The proponents of genetic testing in epilepsy highlight the benefits of altering medical management, securing a diagnosis and, hence prognosis, watching for related comorbidities, providing reproductive counseling, facilitating clinical trials design and registries formation to inform future practice, accessing support groups and associated services, and alleviating the diagnostic uncertainty along with the stress and guilt that this often entails for the afflicted families. 5 As shown in these 2 cohorts, 2,3 incorporating genetic testing may also obviate the need for subsequent, costly and invasive interventions or, conversely, assist in presurgical planning by alerting for the presence of certain, surgically remediable pathologies.

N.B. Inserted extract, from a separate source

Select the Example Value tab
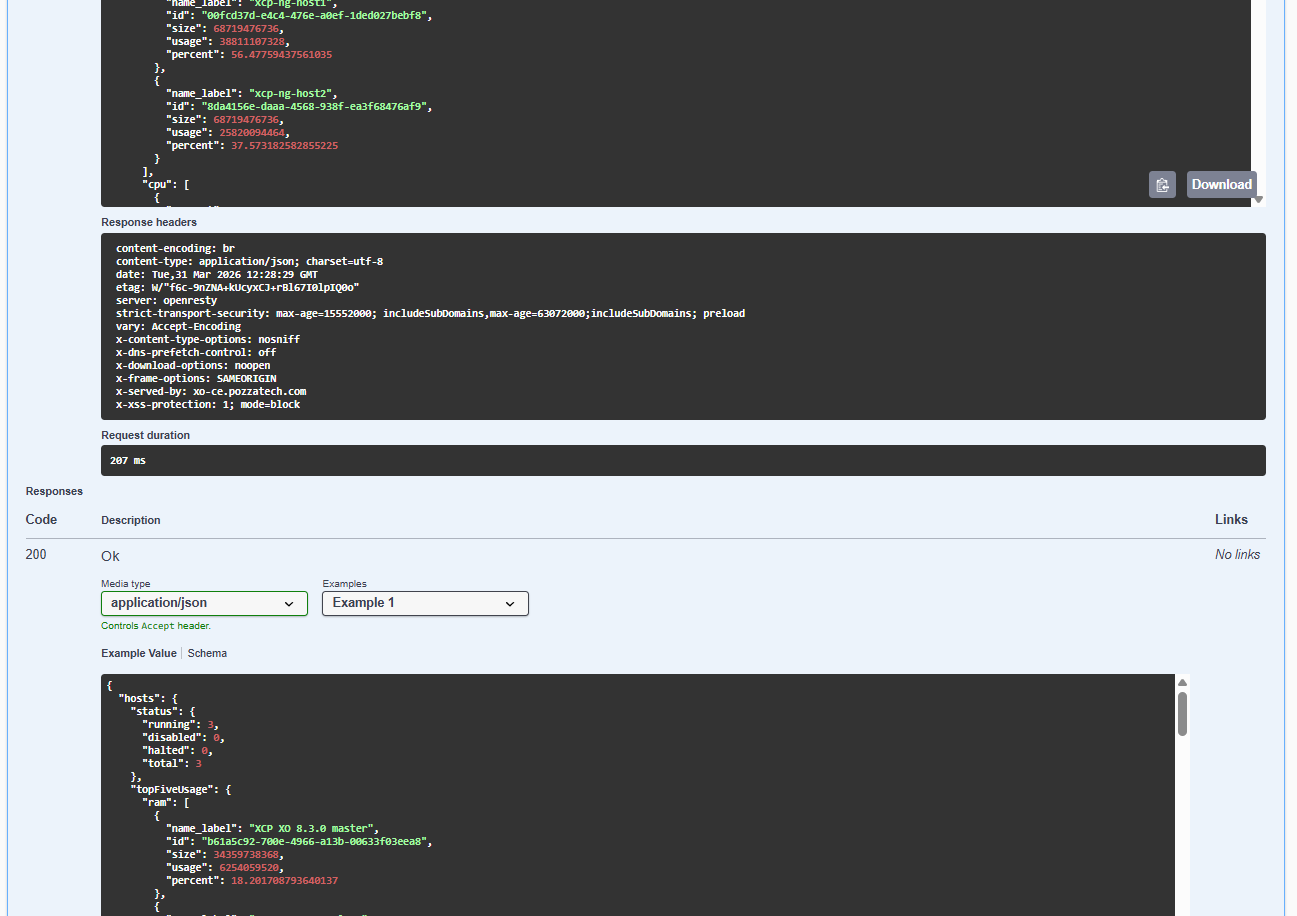Viewport: 1297px width, 916px height. click(138, 652)
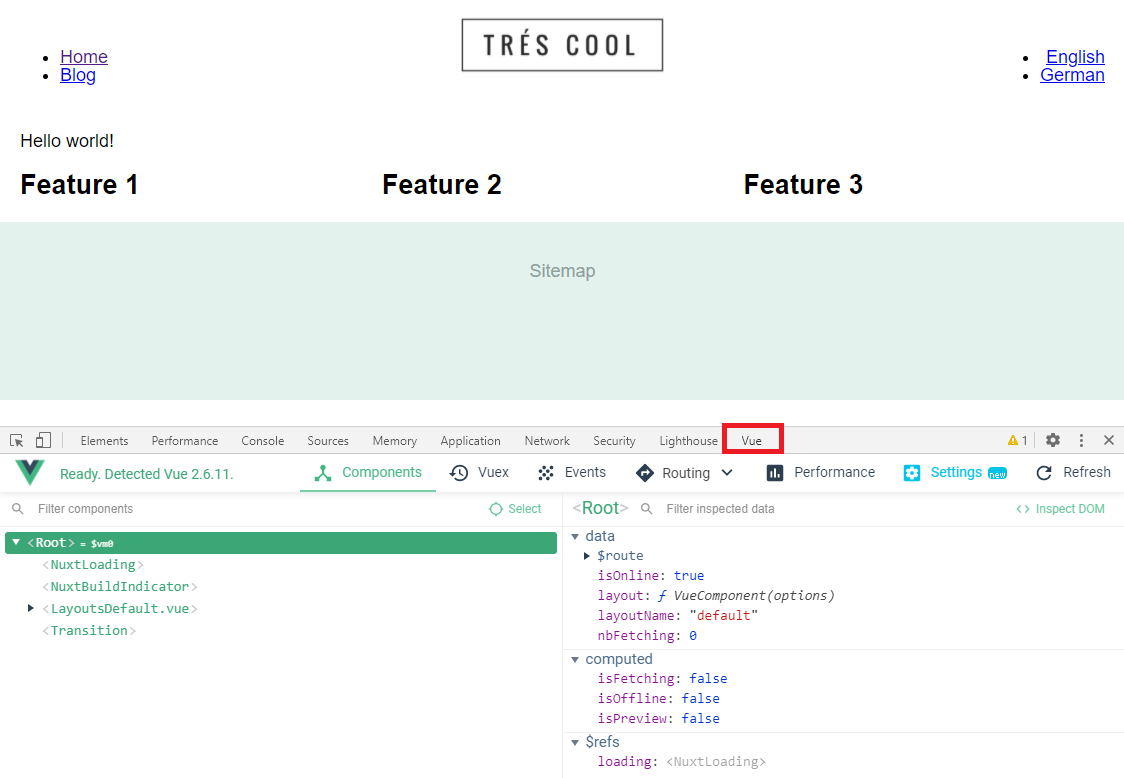
Task: Expand the $route data property
Action: coord(587,555)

On the other hand, the sceptics of genetic testing bring up the heightened cost, the limited accessibility, the time delays, the added complexity of epigenetic factors, low penetrance and variable expressivity, the low sensitivity due to noncoding regions, novel transcriptional regulation mechanisms or even yet-to-be discovered mutations, as well as the potential diagnostic and prognostic uncertainty in the case of variants of unknown significance. 11
In reality, incorporating genetic testing is neither a necessary nor a sufficient reason to perform or deny surgery for an individual patient. As illustrated in these 2 studies, 2,3 it is possible for patient with a genetic defect to develop a clear-cut epileptogenic focus (eg, FCD, cavernoma, tuber, hamartoma) or secondary foci of epileptogenesis complicating intractability (eg, mesial temporal sclerosis) that are surgically treatable. By contrast, when multifocality or a broader epileptic network due to ion channel function and synaptic transmission gene mutation is implicated, then the odds are against a resective surgery. 7,9,10 Through large-scale registries and multi-center, prospective trials, it remains to be seen how genetic testing could alter the benefit to risk and cost ratio in this blurry landscape of “structural” vs “genetic” epilepsies. 2,7 And whether alternative methods of testing through cerebrospinal fluid analysis, stereo-electroencephalography electrodes sampling, or intraoperatively during resection could be systematically utilized. 12 Like with any other test in our presurgical armamentarium, the therapeutic decision ultimately lies on the thoughtful integration of all clinical, electrophysiological, radiological, and laboratory data.
So, when available, should genetic testing become standard element of presurgical evaluation? Most definitely! And the more we learn from it, the more its role will shift from being luxurious bells and whistles to essential nuts and bolts in the presurgical vehicle navigating toward seizure freedom.